# EXERCISE OBJECTIVE
Give back every entry exactly; drop the pictures.

------------------------

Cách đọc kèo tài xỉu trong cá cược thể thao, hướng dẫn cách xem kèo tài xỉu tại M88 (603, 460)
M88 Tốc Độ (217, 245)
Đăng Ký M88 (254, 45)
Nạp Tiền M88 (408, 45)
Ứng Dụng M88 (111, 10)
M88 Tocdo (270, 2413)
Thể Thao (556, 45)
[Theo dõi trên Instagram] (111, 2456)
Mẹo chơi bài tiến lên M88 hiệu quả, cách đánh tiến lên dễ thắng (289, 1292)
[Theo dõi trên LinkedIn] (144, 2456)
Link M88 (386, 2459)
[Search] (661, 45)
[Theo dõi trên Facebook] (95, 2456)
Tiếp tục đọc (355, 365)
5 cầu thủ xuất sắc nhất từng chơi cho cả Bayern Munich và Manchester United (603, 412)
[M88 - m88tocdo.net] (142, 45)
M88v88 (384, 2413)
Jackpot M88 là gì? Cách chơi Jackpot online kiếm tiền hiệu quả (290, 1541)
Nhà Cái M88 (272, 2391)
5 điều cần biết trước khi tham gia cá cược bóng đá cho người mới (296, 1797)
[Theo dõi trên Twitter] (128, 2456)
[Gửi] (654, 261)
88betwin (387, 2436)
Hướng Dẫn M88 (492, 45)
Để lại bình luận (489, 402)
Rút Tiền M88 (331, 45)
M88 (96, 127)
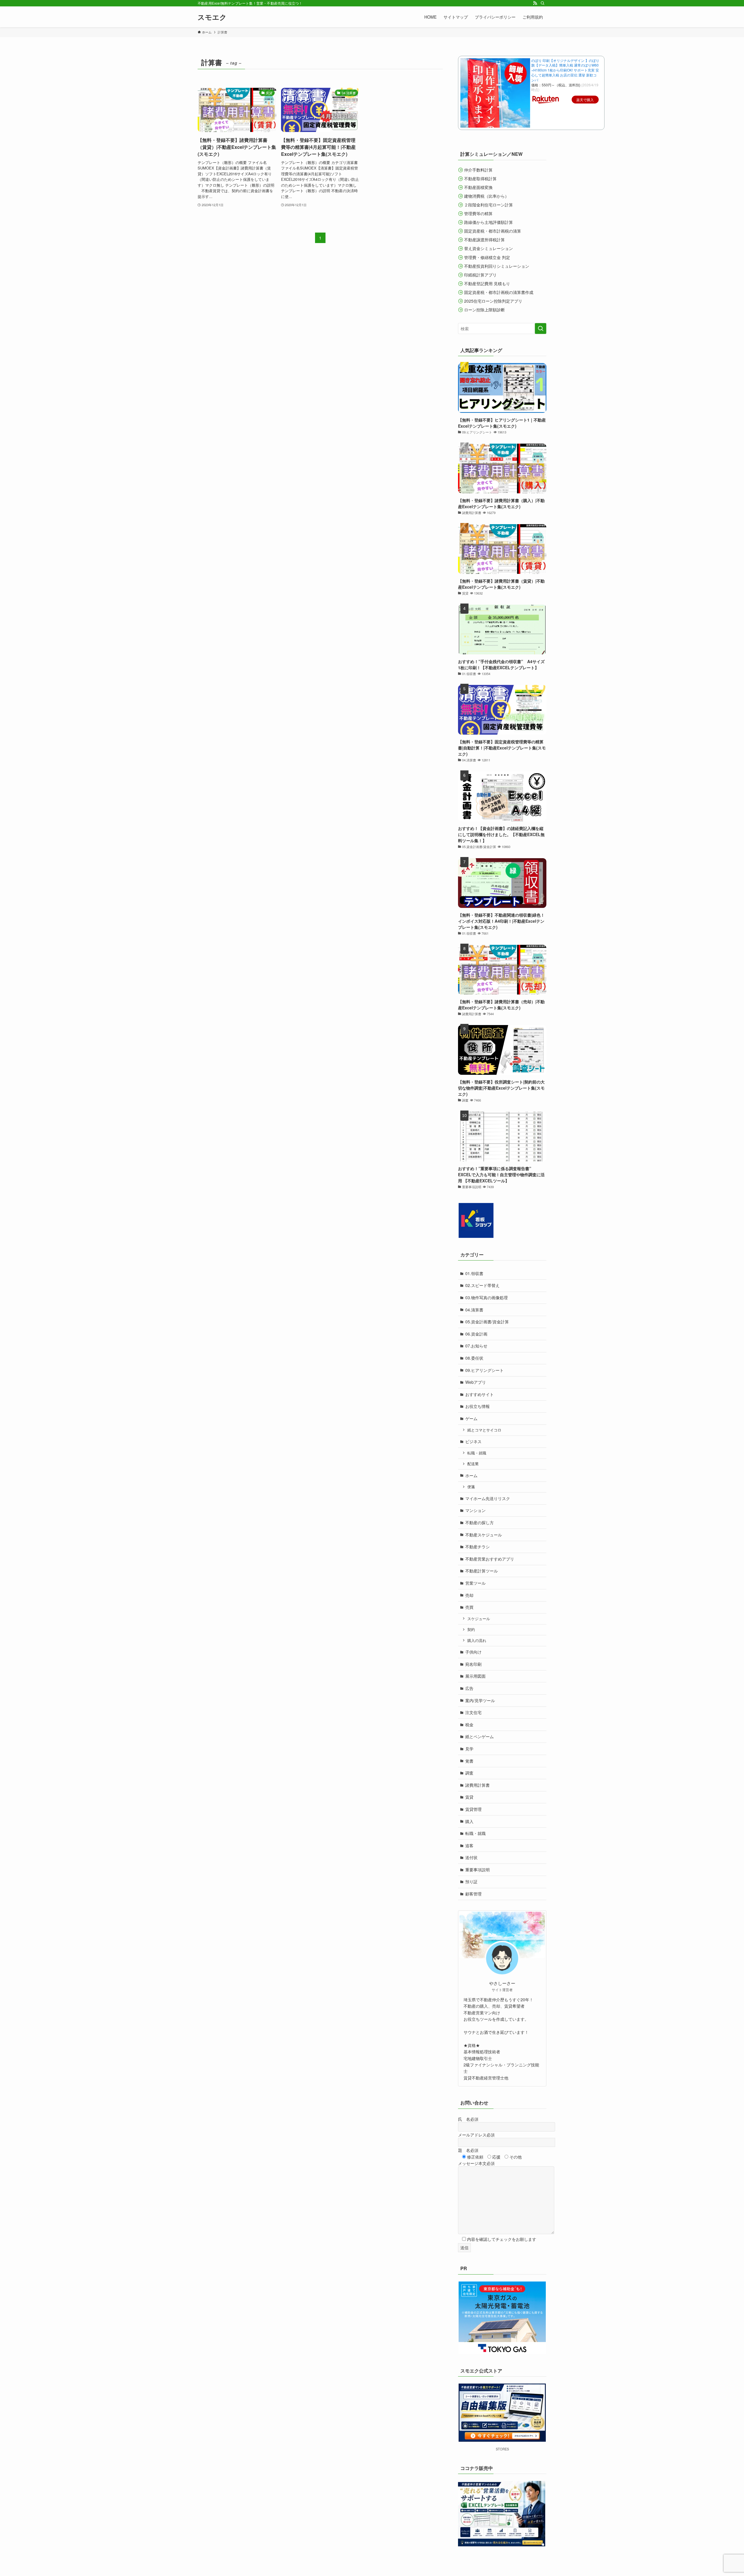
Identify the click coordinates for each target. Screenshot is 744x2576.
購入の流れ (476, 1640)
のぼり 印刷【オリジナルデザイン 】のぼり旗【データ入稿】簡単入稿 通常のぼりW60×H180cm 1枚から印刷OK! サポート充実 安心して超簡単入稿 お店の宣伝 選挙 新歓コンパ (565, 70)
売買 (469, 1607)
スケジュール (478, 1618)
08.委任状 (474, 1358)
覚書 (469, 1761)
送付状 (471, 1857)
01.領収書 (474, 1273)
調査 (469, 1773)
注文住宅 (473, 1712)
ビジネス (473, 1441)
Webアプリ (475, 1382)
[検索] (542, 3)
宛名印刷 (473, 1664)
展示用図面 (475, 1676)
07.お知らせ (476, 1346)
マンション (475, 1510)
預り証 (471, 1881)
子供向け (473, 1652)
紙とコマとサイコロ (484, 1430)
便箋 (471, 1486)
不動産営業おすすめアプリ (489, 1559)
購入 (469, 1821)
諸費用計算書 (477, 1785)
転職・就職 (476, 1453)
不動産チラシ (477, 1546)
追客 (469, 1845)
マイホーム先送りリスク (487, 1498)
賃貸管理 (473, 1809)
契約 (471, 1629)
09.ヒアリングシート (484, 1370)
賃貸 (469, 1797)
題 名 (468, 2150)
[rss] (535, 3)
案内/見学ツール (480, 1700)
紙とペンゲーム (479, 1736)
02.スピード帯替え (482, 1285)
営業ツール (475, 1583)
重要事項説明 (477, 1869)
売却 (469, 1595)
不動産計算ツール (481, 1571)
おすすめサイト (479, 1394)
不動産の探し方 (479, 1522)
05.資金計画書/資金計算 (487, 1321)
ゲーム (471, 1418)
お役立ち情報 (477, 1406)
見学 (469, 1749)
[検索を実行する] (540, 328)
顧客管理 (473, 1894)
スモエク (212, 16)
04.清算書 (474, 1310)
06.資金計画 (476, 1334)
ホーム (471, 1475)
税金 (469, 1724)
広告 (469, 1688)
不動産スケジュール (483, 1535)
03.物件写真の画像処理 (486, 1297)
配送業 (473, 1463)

------------------------

# OUTPUT FOR THIS TASK
Cách đọc kèo tài xỉu trong cá cược thể thao, hướng dẫn cách xem kèo tài xỉu tại M88 (603, 460)
M88 Tốc Độ (217, 245)
Đăng Ký M88 (254, 45)
Nạp Tiền M88 (408, 45)
Ứng Dụng M88 (111, 10)
M88 Tocdo (270, 2413)
Thể Thao (556, 45)
[Theo dõi trên Instagram] (111, 2456)
Mẹo chơi bài tiến lên M88 hiệu quả, cách đánh tiến lên dễ thắng (289, 1292)
[Theo dõi trên LinkedIn] (144, 2456)
Link M88 (386, 2459)
[Search] (661, 45)
[Theo dõi trên Facebook] (95, 2456)
Tiếp tục đọc (355, 365)
5 cầu thủ xuất sắc nhất từng chơi cho cả Bayern Munich và Manchester United (603, 412)
[M88 - m88tocdo.net] (142, 45)
M88v88 (384, 2413)
Jackpot M88 là gì? Cách chơi Jackpot online kiếm tiền hiệu quả (290, 1541)
Nhà Cái M88 (272, 2391)
5 điều cần biết trước khi tham gia cá cược bóng đá cho người mới (296, 1797)
[Theo dõi trên Twitter] (128, 2456)
[Gửi] (654, 261)
88betwin (387, 2436)
Hướng Dẫn M88 (492, 45)
Để lại bình luận (489, 402)
Rút Tiền M88 (331, 45)
M88 (96, 127)
Identify the click coordinates for each target. Screenshot is 744x2576.
購入の流れ (476, 1640)
のぼり 印刷【オリジナルデザイン 】のぼり旗【データ入稿】簡単入稿 通常のぼりW60×H180cm 1枚から印刷OK! サポート充実 安心して超簡単入稿 お店の宣伝 選挙 新歓コンパ (565, 70)
売買 (469, 1607)
スケジュール (478, 1618)
08.委任状 (474, 1358)
覚書 (469, 1761)
送付状 (471, 1857)
01.領収書 (474, 1273)
調査 (469, 1773)
注文住宅 (473, 1712)
ビジネス (473, 1441)
Webアプリ (475, 1382)
[検索] (542, 3)
宛名印刷 (473, 1664)
展示用図面 (475, 1676)
07.お知らせ (476, 1346)
マンション (475, 1510)
預り証 (471, 1881)
子供向け (473, 1652)
紙とコマとサイコロ (484, 1430)
便箋 (471, 1486)
不動産営業おすすめアプリ (489, 1559)
購入 (469, 1821)
諸費用計算書 (477, 1785)
転職・就職 (476, 1453)
不動産チラシ (477, 1546)
追客 (469, 1845)
マイホーム先送りリスク (487, 1498)
賃貸管理 (473, 1809)
契約 (471, 1629)
09.ヒアリングシート (484, 1370)
賃貸 (469, 1797)
題 名 (468, 2150)
[rss] (535, 3)
案内/見学ツール (480, 1700)
紙とペンゲーム (479, 1736)
02.スピード帯替え (482, 1285)
営業ツール (475, 1583)
重要事項説明 (477, 1869)
売却 (469, 1595)
不動産計算ツール (481, 1571)
おすすめサイト (479, 1394)
不動産の探し方 (479, 1522)
05.資金計画書/資金計算 (487, 1321)
ゲーム (471, 1418)
お役立ち情報 (477, 1406)
見学 (469, 1749)
[検索を実行する] (540, 328)
顧客管理 (473, 1894)
スモエク (212, 16)
04.清算書 (474, 1310)
06.資金計画 (476, 1334)
ホーム (471, 1475)
税金 (469, 1724)
広告 (469, 1688)
不動産スケジュール (483, 1535)
03.物件写真の画像処理 (486, 1297)
配送業 (473, 1463)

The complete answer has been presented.